# Action item
Restate the lines word for word, from the one containing "Gospelsingers Rheinbach (675, 1832)" through the last line of the entries below, without any other lines.

Available data START

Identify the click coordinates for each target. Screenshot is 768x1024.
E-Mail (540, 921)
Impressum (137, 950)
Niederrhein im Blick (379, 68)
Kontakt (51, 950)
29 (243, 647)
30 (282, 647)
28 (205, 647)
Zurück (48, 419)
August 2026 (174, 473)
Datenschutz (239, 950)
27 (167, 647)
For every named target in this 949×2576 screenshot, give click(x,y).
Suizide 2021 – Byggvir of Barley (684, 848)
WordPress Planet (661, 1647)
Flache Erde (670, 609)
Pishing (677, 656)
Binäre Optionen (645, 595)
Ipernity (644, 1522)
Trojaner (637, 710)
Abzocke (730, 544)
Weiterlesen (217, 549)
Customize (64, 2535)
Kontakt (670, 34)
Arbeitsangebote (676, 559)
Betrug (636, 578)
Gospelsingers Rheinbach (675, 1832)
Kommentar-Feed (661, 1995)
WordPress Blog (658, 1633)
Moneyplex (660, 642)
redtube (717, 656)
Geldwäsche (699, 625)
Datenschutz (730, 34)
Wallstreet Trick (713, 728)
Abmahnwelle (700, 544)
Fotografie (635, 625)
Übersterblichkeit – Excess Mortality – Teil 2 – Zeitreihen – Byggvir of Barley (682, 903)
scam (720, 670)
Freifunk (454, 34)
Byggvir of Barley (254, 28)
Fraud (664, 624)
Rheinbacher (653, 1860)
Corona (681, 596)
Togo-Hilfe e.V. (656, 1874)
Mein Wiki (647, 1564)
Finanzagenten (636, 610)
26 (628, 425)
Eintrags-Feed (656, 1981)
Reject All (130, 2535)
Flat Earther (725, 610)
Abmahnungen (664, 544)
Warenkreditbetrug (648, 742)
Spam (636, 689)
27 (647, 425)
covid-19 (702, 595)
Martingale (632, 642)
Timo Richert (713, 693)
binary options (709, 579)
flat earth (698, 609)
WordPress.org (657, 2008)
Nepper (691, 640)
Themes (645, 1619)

Available data END

# Task solution
Gospelsingers Rheinbach (675, 1832)
Kommentar-Feed (661, 1995)
WordPress Blog (658, 1633)
Moneyplex (660, 642)
redtube (717, 656)
Geldwäsche (699, 625)
Datenschutz (730, 34)
Wallstreet Trick (713, 728)
Abmahnwelle (700, 544)
Fotografie (635, 625)
Übersterblichkeit – Excess Mortality – Teil 2 – Zeitreihen – Byggvir of Barley (682, 903)
scam (720, 670)
Freifunk (454, 34)
Byggvir of Barley (254, 28)
Fraud (664, 624)
Rheinbacher (653, 1860)
Corona (681, 596)
Togo-Hilfe e.V. (656, 1874)
Mein Wiki (647, 1564)
Finanzagenten (636, 610)
26 (628, 425)
Eintrags-Feed (656, 1981)
Reject All (130, 2535)
Flat Earther (725, 610)
Abmahnungen (664, 544)
Warenkreditbetrug (648, 742)
Spam (636, 689)
27 (647, 425)
covid-19 (702, 595)
Martingale (632, 642)
Timo Richert (713, 693)
binary options (709, 579)
flat earth (698, 609)
WordPress.org (657, 2008)
Nepper (691, 640)
Themes (645, 1619)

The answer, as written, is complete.